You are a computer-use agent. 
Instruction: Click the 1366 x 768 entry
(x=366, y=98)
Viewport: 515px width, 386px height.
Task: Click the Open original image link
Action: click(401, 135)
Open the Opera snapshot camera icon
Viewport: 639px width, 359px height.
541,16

Goal of the exercise » Can you transcribe all of the rows above line for line, changing nothing?

Answer to this exercise »
You are a computer-use agent. 
Instruction: Click the 1366 x 768 entry
(x=366, y=98)
Viewport: 515px width, 386px height.
Task: Click the Open original image link
Action: click(401, 135)
Open the Opera snapshot camera icon
Viewport: 639px width, 359px height.
541,16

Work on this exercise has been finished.